## QUÉ SE NECESITA
Devuelve las líneas de todos los ítems sin cambiar nada.

□ □ □ □

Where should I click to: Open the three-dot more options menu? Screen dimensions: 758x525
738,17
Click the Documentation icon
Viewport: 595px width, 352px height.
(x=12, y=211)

□ □ □ □

## RESPUESTA A LA TAREA
Where should I click to: Open the three-dot more options menu? Screen dimensions: 758x525
738,17
Click the Documentation icon
Viewport: 595px width, 352px height.
(x=12, y=211)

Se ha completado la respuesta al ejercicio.